We predict cyclohexane-water distribution coefficients (log D ) for drug-like molecules taken from the SAMPL5 blind prediction challenge by the "embedded cluster reference interaction site model" (EC-RISM) integral equation theory. This task involves the coupled problem of predicting both partition coefficients (log P) of neutral species between the solvents and aqueous acidity constants (pK ) in order to account for a change of protonation states. The first issue is addressed by calibrating an EC-RISM-based model for solvation free energies derived from the "Minnesota Solvation Database" (MNSOL) for both water and cyclohexane utilizing a correction based on the partial molar volume, yielding a root mean square error (RMSE) of 2.4 kcal mol for water and 0.8-0.9 kcal mol for cyclohexane depending on the parametrization. The second one is treated by employing on one hand an empirical pK model (MoKa) and, on the other hand, an EC-RISM-derived regression of published acidity constants (RMSE of 1.5 for a single model covering acids and bases). In total, at most 8 adjustable parameters are necessary (2-3 for each solvent and two for the pK ) for training solvation and acidity models. Applying the final models to the log D dataset corresponds to evaluating an independent test set comprising other, composite observables, yielding, for different cyclohexane parametrizations, 2.0-2.1 for the RMSE with the first and 2.2-2.8 with the combined first and second SAMPL5 data set batches. Notably, a pure log P model (assuming neutral species only) performs statistically similarly for these particular compounds. The nature of the approximations and possible perspectives for future developments are discussed.
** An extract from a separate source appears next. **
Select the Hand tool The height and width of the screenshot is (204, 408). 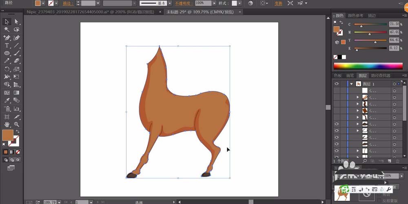(7, 124)
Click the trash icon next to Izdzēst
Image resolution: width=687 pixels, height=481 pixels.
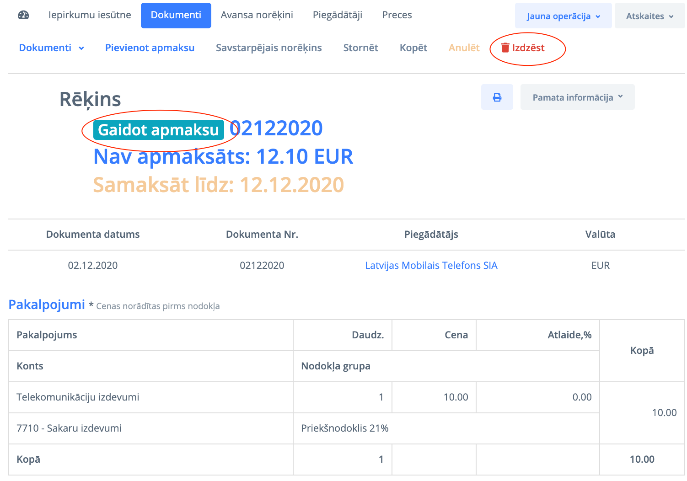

我们通过“嵌入簇参考相互作用位点模型”(EC-RISM)积分方程理论预测了取自SAMPL5盲预测挑战的类药物分子的环己烷-水分配系数(log D)。该任务涉及预测中性物种在溶剂之间的分配系数(log P)和水相酸度常数(pK)的耦合问题,以考虑质子化状态的变化。第一个问题通过校准基于EC-RISM的溶剂化自由能模型来解决,该模型利用基于偏摩尔体积的校正,从“明尼苏达溶剂化数据库”(MNSOL)获取水和环己烷的溶剂化自由能,根据参数化不同,水的均方根误差(RMSE)为2.4 kcal/mol,环己烷的为0.8 - 0.9 kcal/mol。第二个问题一方面通过使用经验pK模型(MoKa),另一方面通过基于EC-RISM对已发表酸度常数的回归来处理(单个涵盖酸和碱的模型的RMSE为1.5)。总共,训练溶剂化和酸度模型最多需要8个可调参数(每种溶剂2 - 3个,pK的2个)。将最终模型应用于log D数据集相当于评估一个包含其他复合可观测量的独立测试集,对于不同的环己烷参数化,第一个SAMPL5数据集批次的RMSE为2.0 - 2.1,第一和第二个SAMPL5数据集批次组合的RMSE为2.2 - 2.8。值得注意的是,对于这些特定化合物,纯log P模型(仅假设中性物种)在统计上表现相似。讨论了近似的性质和未来发展的可能前景。